(Collected data)
>>>>
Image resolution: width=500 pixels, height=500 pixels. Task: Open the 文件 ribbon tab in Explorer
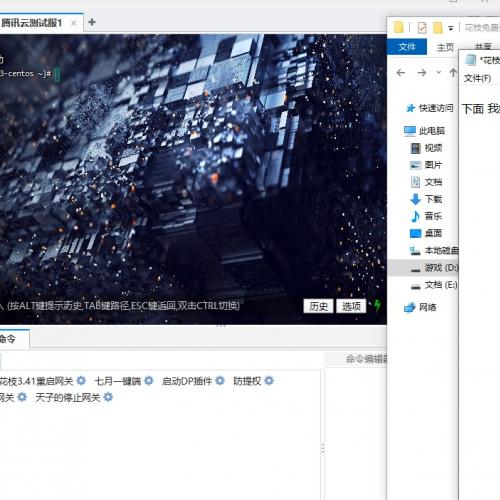(407, 47)
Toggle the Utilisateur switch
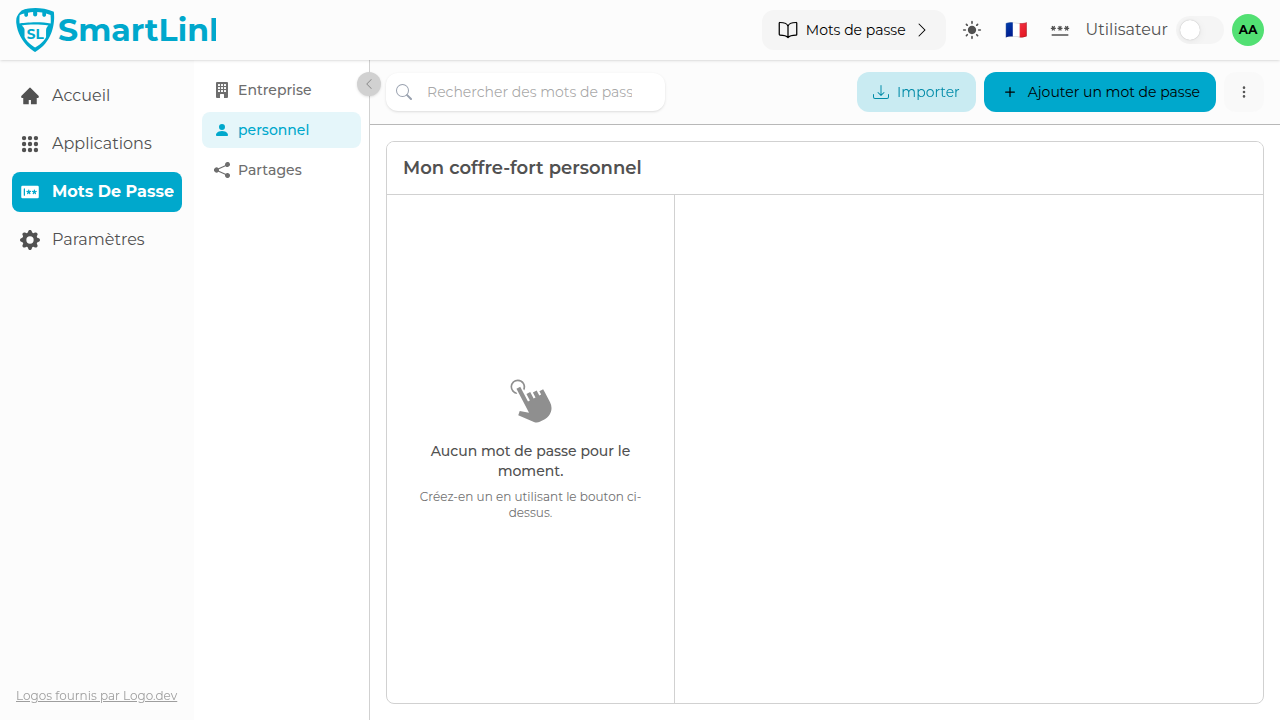 [1199, 30]
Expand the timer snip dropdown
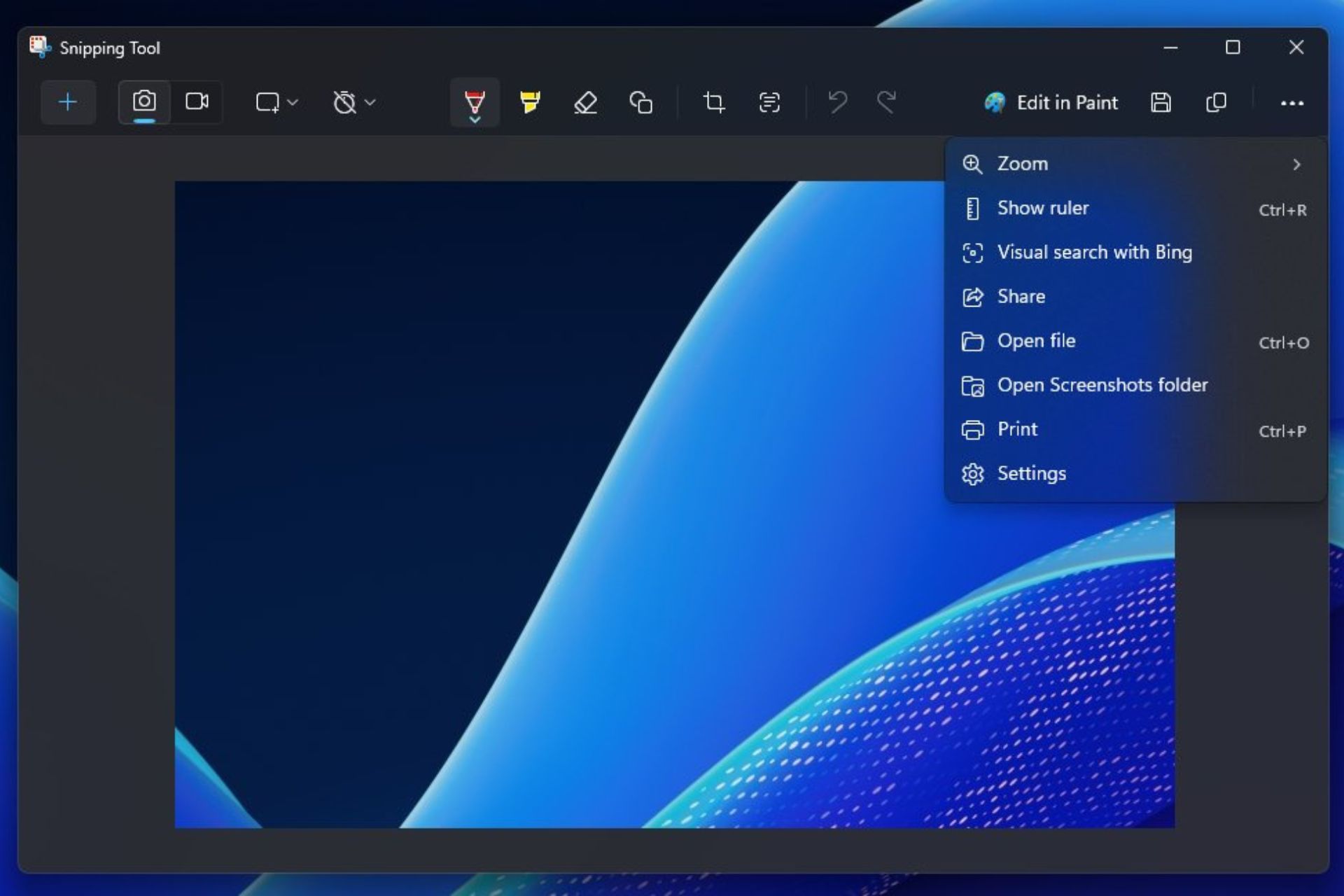 click(370, 102)
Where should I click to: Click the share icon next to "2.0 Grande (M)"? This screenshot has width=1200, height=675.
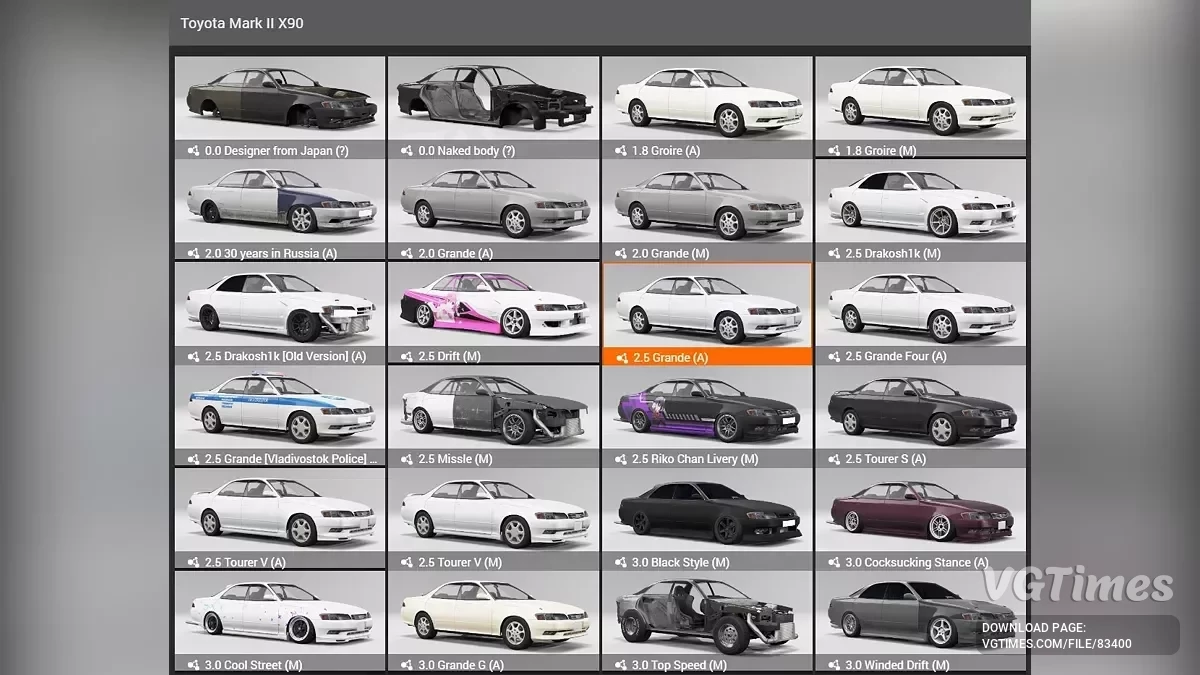coord(619,254)
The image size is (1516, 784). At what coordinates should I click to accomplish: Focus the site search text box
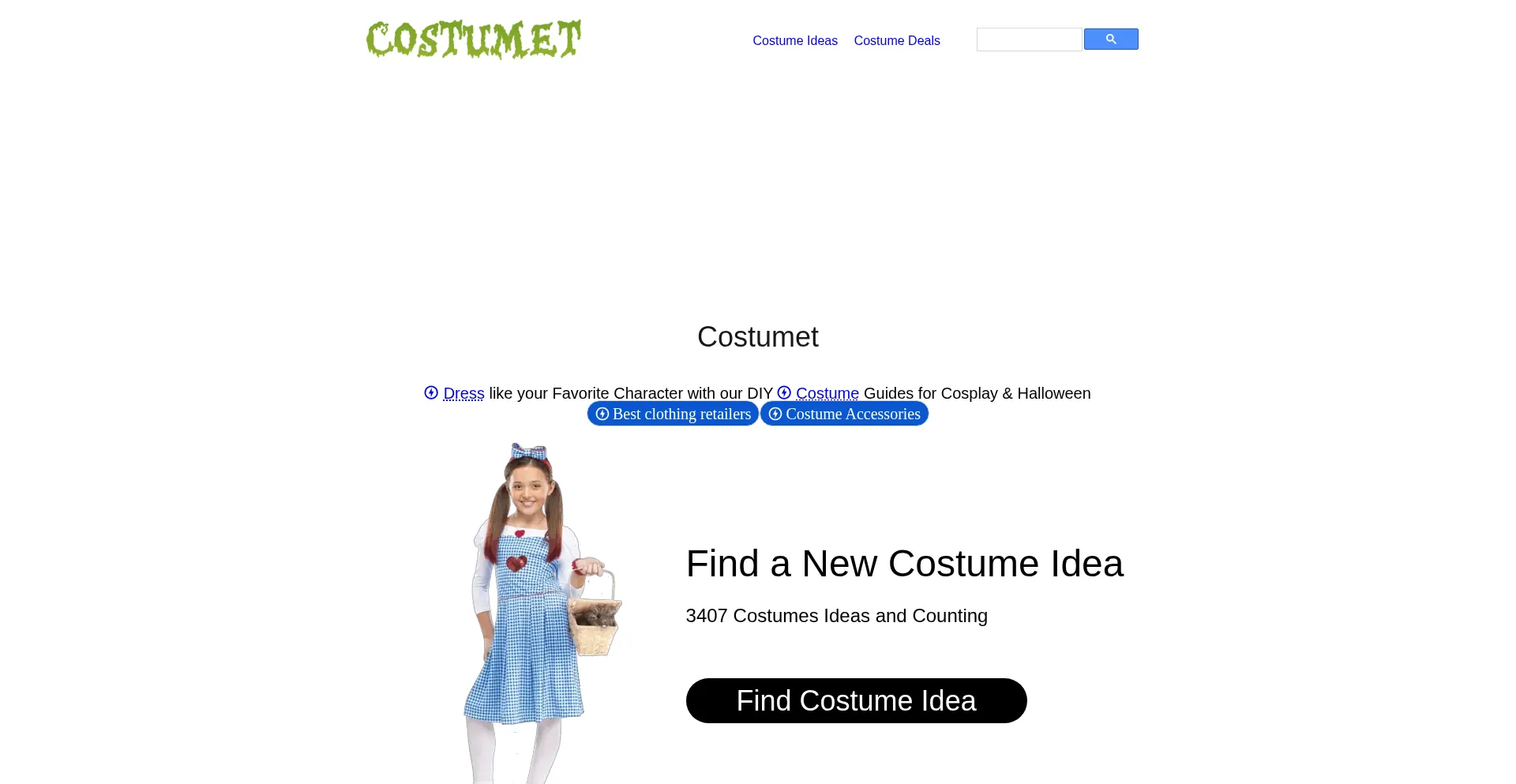tap(1029, 39)
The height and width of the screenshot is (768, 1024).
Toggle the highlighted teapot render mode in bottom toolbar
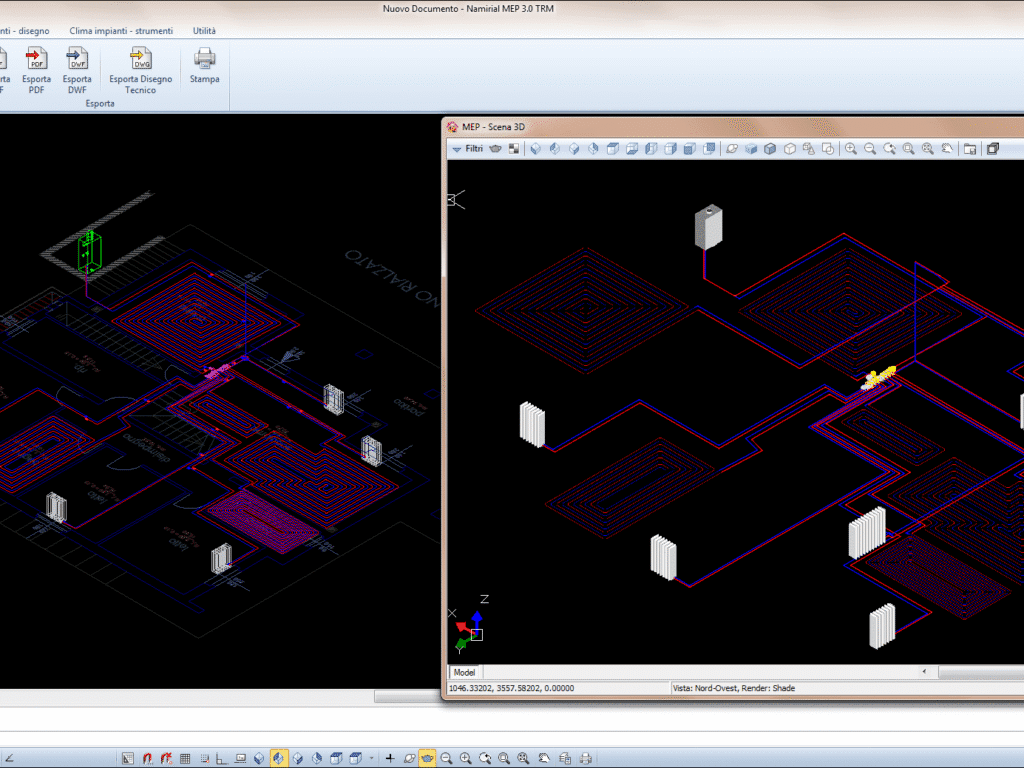point(427,758)
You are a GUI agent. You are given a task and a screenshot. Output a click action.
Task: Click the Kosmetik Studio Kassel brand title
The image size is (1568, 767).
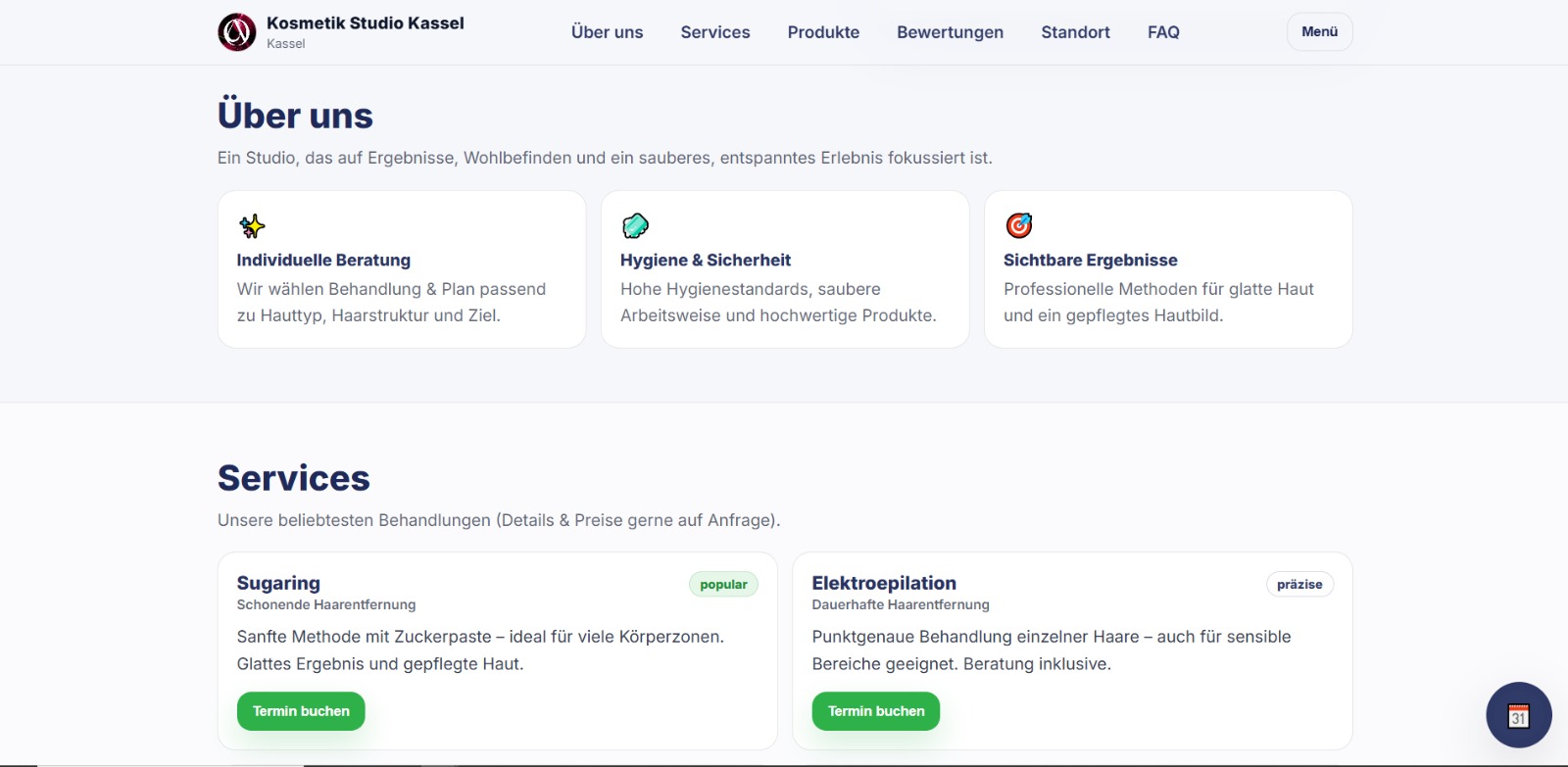[365, 24]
<<<<
* Task instructions
Print the data exactly as written, dropping any images it holds.

* Solution
Image resolution: width=500 pixels, height=500 pixels. Task: Open the 文件 ribbon tab in Explorer
(407, 47)
Toggle the Utilisateur switch
 [1199, 30]
Expand the timer snip dropdown
 click(370, 102)
Where should I click to: Click the share icon next to "2.0 Grande (M)"? This screenshot has width=1200, height=675.
coord(619,254)
The image size is (1516, 784). At what coordinates should I click to accomplish: Focus the site search text box
tap(1029, 39)
The height and width of the screenshot is (768, 1024).
Toggle the highlighted teapot render mode in bottom toolbar
point(427,758)
You are a GUI agent. You are given a task and a screenshot. Output a click action.
Task: Click the Kosmetik Studio Kassel brand title
The image size is (1568, 767).
[365, 24]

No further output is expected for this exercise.